=== Recorded data ===

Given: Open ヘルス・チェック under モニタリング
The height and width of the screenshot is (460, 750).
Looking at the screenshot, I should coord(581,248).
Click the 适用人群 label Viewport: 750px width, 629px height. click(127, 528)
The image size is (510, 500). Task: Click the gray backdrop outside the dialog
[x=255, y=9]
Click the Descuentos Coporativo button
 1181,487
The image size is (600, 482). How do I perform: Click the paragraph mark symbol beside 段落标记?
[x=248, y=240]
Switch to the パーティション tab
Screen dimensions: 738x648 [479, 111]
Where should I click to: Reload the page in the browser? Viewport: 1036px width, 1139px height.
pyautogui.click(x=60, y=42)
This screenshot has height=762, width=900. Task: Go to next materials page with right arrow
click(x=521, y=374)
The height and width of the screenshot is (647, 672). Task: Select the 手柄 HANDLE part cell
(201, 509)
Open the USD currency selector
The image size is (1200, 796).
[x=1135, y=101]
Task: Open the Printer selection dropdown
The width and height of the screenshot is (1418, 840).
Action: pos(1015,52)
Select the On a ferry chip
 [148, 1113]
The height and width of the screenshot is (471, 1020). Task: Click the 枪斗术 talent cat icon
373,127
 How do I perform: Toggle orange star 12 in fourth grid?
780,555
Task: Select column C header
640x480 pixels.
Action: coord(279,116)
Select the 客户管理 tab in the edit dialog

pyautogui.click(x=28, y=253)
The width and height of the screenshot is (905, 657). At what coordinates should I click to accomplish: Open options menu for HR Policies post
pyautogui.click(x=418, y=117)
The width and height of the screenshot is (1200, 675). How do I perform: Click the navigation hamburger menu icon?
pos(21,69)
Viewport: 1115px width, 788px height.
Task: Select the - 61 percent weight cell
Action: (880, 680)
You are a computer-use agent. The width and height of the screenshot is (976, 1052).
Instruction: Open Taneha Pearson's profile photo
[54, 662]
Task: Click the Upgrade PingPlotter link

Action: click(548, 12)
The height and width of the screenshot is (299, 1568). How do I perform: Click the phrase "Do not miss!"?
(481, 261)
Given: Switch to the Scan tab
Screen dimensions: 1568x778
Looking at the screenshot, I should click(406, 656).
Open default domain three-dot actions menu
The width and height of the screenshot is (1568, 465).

===

Look through the entries above; copy every line holding the string "Given".

Given: Open ヘルス・チェック under モニタリング
Given: Switch to the Scan tab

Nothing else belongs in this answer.